**RECORDS SHOWN**

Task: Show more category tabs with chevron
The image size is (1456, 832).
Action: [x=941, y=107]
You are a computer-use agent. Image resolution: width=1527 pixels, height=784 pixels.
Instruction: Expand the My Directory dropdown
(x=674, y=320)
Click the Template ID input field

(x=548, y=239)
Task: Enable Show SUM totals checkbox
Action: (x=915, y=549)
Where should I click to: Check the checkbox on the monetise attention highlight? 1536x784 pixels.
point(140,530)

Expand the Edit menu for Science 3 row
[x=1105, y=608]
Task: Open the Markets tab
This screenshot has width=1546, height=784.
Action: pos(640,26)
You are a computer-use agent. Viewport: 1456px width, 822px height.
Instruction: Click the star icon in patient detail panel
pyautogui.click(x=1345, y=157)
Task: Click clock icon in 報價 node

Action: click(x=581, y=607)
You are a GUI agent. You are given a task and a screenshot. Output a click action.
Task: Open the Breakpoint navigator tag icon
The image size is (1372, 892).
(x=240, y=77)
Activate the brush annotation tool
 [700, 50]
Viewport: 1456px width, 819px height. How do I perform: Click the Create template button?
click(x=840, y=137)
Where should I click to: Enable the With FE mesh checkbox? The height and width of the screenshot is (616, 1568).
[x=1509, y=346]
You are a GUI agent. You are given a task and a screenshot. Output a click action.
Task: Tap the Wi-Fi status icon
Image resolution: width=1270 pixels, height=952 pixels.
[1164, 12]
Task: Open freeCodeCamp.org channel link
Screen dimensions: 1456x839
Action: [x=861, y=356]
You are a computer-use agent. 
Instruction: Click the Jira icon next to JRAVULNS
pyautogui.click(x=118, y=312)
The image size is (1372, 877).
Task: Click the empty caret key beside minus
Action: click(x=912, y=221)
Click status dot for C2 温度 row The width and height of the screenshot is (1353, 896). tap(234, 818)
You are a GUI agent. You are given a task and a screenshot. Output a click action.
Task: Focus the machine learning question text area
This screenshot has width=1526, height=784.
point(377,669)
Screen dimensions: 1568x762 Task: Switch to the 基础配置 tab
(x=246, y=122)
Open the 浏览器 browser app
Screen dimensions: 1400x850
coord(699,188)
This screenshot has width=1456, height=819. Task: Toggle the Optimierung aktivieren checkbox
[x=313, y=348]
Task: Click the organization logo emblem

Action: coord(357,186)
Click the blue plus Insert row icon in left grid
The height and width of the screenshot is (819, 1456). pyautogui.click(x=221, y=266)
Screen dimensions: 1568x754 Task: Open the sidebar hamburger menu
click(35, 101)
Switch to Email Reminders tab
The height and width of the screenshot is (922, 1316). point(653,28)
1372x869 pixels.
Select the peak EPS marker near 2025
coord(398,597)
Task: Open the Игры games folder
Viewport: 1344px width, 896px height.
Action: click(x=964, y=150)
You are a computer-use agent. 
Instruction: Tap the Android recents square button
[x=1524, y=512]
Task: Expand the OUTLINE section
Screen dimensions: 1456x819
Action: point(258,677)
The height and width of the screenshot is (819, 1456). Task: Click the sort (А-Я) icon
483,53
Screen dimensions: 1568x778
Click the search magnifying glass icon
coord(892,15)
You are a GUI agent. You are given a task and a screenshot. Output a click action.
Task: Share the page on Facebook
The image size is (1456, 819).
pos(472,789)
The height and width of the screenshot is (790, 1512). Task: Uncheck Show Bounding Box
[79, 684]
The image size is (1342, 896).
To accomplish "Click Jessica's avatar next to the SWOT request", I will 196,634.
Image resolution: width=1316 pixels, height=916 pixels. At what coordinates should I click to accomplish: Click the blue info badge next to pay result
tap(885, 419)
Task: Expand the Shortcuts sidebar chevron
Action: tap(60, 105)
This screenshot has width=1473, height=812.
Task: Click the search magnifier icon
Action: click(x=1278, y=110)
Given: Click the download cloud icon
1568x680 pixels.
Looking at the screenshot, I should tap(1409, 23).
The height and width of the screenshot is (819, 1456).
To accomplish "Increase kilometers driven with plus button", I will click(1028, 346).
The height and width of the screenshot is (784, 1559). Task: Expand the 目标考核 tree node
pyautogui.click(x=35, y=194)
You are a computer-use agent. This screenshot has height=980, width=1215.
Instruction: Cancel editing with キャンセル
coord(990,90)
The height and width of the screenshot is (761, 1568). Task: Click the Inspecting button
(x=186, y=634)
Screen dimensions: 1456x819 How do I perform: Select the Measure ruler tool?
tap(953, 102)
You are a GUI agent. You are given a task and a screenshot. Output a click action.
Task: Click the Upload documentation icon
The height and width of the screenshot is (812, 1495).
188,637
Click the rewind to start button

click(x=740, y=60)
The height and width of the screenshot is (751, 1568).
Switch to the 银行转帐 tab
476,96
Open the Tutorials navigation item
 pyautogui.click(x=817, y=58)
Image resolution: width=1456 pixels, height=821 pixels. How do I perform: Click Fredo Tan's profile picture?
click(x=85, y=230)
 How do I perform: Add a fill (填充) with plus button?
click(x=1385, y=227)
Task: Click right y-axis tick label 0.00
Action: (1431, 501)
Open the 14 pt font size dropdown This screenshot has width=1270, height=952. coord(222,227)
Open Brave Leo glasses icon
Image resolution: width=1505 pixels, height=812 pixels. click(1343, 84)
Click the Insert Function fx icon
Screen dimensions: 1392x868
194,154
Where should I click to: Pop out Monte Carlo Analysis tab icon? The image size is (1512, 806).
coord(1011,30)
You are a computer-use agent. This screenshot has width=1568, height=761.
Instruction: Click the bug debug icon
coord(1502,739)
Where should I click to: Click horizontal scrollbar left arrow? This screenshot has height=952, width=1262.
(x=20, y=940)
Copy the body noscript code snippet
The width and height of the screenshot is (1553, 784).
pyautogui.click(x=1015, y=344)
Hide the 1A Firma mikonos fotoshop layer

**EXERCISE**
Print the data in full. Match it exactly.

**ANSWER TO THIS EXERCISE**
Task: Show more category tabs with chevron
The image size is (1456, 832).
Action: [x=941, y=107]
You are a computer-use agent. Image resolution: width=1527 pixels, height=784 pixels.
Instruction: Expand the My Directory dropdown
(x=674, y=320)
Click the Template ID input field

(x=548, y=239)
Task: Enable Show SUM totals checkbox
Action: (x=915, y=549)
Where should I click to: Check the checkbox on the monetise attention highlight? 1536x784 pixels.
point(140,530)

Expand the Edit menu for Science 3 row
[x=1105, y=608]
Task: Open the Markets tab
This screenshot has width=1546, height=784.
Action: pos(640,26)
You are a computer-use agent. Viewport: 1456px width, 822px height.
Instruction: Click the star icon in patient detail panel
pyautogui.click(x=1345, y=157)
Task: Click clock icon in 報價 node

Action: click(x=581, y=607)
You are a GUI agent. You are given a task and a screenshot. Output a click action.
Task: Open the Breakpoint navigator tag icon
The image size is (1372, 892).
(x=240, y=77)
Activate the brush annotation tool
 [700, 50]
Viewport: 1456px width, 819px height. How do I perform: Click the Create template button?
click(x=840, y=137)
Where should I click to: Enable the With FE mesh checkbox? The height and width of the screenshot is (616, 1568).
[x=1509, y=346]
You are a GUI agent. You are given a task and a screenshot. Output a click action.
Task: Tap the Wi-Fi status icon
Image resolution: width=1270 pixels, height=952 pixels.
[1164, 12]
Task: Open freeCodeCamp.org channel link
Screen dimensions: 1456x839
Action: [x=861, y=356]
You are a computer-use agent. 
Instruction: Click the Jira icon next to JRAVULNS
pyautogui.click(x=118, y=312)
The image size is (1372, 877).
Task: Click the empty caret key beside minus
Action: click(x=912, y=221)
Click status dot for C2 温度 row The width and height of the screenshot is (1353, 896). tap(234, 818)
You are a GUI agent. You are given a task and a screenshot. Output a click action.
Task: Focus the machine learning question text area
This screenshot has width=1526, height=784.
point(377,669)
Screen dimensions: 1568x762 Task: Switch to the 基础配置 tab
(x=246, y=122)
Open the 浏览器 browser app
Screen dimensions: 1400x850
coord(699,188)
This screenshot has width=1456, height=819. Task: Toggle the Optimierung aktivieren checkbox
[x=313, y=348]
Task: Click the organization logo emblem

Action: coord(357,186)
Click the blue plus Insert row icon in left grid
The height and width of the screenshot is (819, 1456). pyautogui.click(x=221, y=266)
Screen dimensions: 1568x754 Task: Open the sidebar hamburger menu
click(35, 101)
Switch to Email Reminders tab
The height and width of the screenshot is (922, 1316). point(653,28)
1372x869 pixels.
Select the peak EPS marker near 2025
coord(398,597)
Task: Open the Игры games folder
Viewport: 1344px width, 896px height.
Action: click(x=964, y=150)
You are a computer-use agent. 
Instruction: Tap the Android recents square button
[x=1524, y=512]
Task: Expand the OUTLINE section
Screen dimensions: 1456x819
Action: point(258,677)
The height and width of the screenshot is (819, 1456). Task: Click the sort (А-Я) icon
483,53
Screen dimensions: 1568x778
Click the search magnifying glass icon
coord(892,15)
You are a GUI agent. You are given a task and a screenshot. Output a click action.
Task: Share the page on Facebook
The image size is (1456, 819).
pos(472,789)
The height and width of the screenshot is (790, 1512). Task: Uncheck Show Bounding Box
[79, 684]
The image size is (1342, 896).
To accomplish "Click Jessica's avatar next to the SWOT request", I will 196,634.
Image resolution: width=1316 pixels, height=916 pixels. At what coordinates should I click to accomplish: Click the blue info badge next to pay result
tap(885, 419)
Task: Expand the Shortcuts sidebar chevron
Action: tap(60, 105)
This screenshot has width=1473, height=812.
Task: Click the search magnifier icon
Action: click(x=1278, y=110)
Given: Click the download cloud icon
1568x680 pixels.
Looking at the screenshot, I should tap(1409, 23).
The height and width of the screenshot is (819, 1456).
To accomplish "Increase kilometers driven with plus button", I will click(1028, 346).
The height and width of the screenshot is (784, 1559). Task: Expand the 目标考核 tree node
pyautogui.click(x=35, y=194)
You are a computer-use agent. This screenshot has height=980, width=1215.
Instruction: Cancel editing with キャンセル
coord(990,90)
The height and width of the screenshot is (761, 1568). Task: Click the Inspecting button
(x=186, y=634)
Screen dimensions: 1456x819 How do I perform: Select the Measure ruler tool?
tap(953, 102)
You are a GUI agent. You are given a task and a screenshot. Output a click action.
Task: Click the Upload documentation icon
The height and width of the screenshot is (812, 1495).
188,637
Click the rewind to start button

click(x=740, y=60)
The height and width of the screenshot is (751, 1568).
Switch to the 银行转帐 tab
476,96
Open the Tutorials navigation item
 pyautogui.click(x=817, y=58)
Image resolution: width=1456 pixels, height=821 pixels. How do I perform: Click Fredo Tan's profile picture?
click(x=85, y=230)
 How do I perform: Add a fill (填充) with plus button?
click(x=1385, y=227)
Task: Click right y-axis tick label 0.00
Action: (1431, 501)
Open the 14 pt font size dropdown This screenshot has width=1270, height=952. coord(222,227)
Open Brave Leo glasses icon
Image resolution: width=1505 pixels, height=812 pixels. click(1343, 84)
Click the Insert Function fx icon
Screen dimensions: 1392x868
194,154
Where should I click to: Pop out Monte Carlo Analysis tab icon? The image size is (1512, 806).
coord(1011,30)
You are a computer-use agent. This screenshot has width=1568, height=761.
Instruction: Click the bug debug icon
coord(1502,739)
Where should I click to: Click horizontal scrollbar left arrow? This screenshot has height=952, width=1262.
(x=20, y=940)
Copy the body noscript code snippet
The width and height of the screenshot is (1553, 784).
pyautogui.click(x=1015, y=344)
Hide the 1A Firma mikonos fotoshop layer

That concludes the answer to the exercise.